The Corner

Culture

When Librarians Attack

While the Library of Congress does not often become the subject of political disputes, it has seen occasional dust-ups, including a protracted controversy in the late 19th century over the cement used in its construction.

Nearly a century later, in 1975, the Library of Congress made news when President Gerald Ford nominated Daniel Boorstin to run it. Boorstin was a historian, breaking a tradition in which holders of that job had usually been librarians. When his nomination was announced, scholars rejoiced, librarians objected, and liberal activists blamed him for having followed “conservative administrative policies that, they said, limited the advancement of minorities and women” in his previous job, at the Smithsonian.

Boorstin was confirmed by a large bipartisan majority; his successor, James Hadley Billington, another historian, was appointed by Ronald Reagan in 1987 and confirmed unanimously. Now Barack Obama has revived the women-and-minorities and librarian-vs.-scholar controversies with his nomination of a “radical librarian” to replace Billington, who resigned last year amid criticism of his management (which may be overblown).

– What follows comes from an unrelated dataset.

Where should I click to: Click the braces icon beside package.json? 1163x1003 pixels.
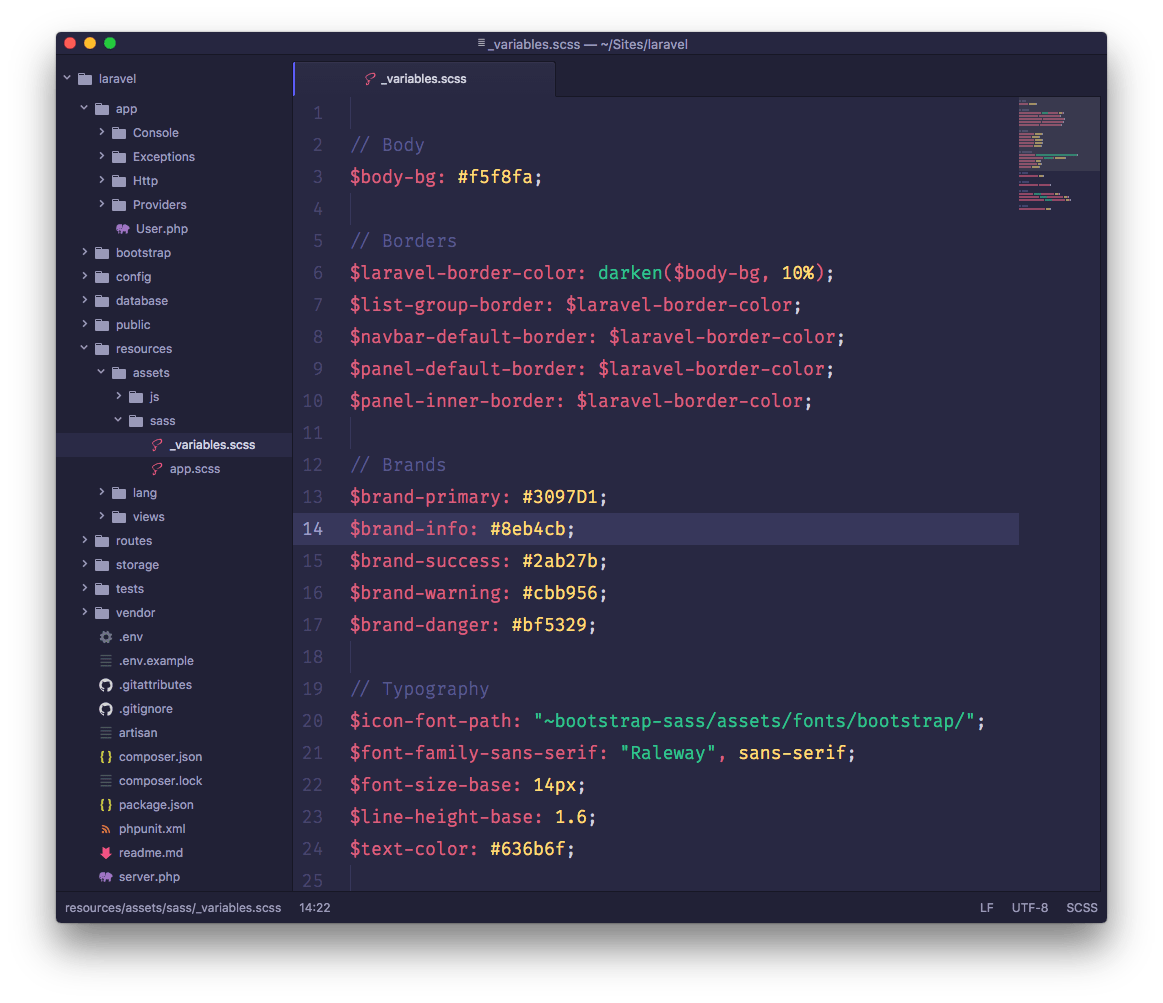click(104, 804)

There is at least one case where the Library of Congress may have helped decide an election. When Senator Theodore Bilbo (D., Miss.) arrived in Washington after his 1934 election and reporters asked what committee he wanted to be on, he replied: “Library of Congress — I want to investigate the Gutenberg Bible.” One of Bilbo’s opponents in the election, Representative Ross Collins, had sponsored a 1930 bill that appropriated $1.5 million to buy the Library of Congress a collection of antique books, including a Bible printed by Gutenberg. Bilbo had excoriated Collins bitterly for this.

Bilbo, a notoriously crude and virulent racist even by mid-century Mississippi standards, was so widely despised that the only committee his fellow senators ever put him in charge of was the District of Columbia Committee. This was an unfortunate choice for the District’s large African-American population. Meanwhile, the seller of the Gutenberg Bible — Otto H. F. Vollbehr, a wealthy German industrial chemist and rare-book dealer — spent his ample proceeds from that transaction on promoting Nazi ideology in the United States. Today, thankfully, Nazis and Jim Crow are long gone, but you can still see the Gutenberg Bible at the Library of Congress.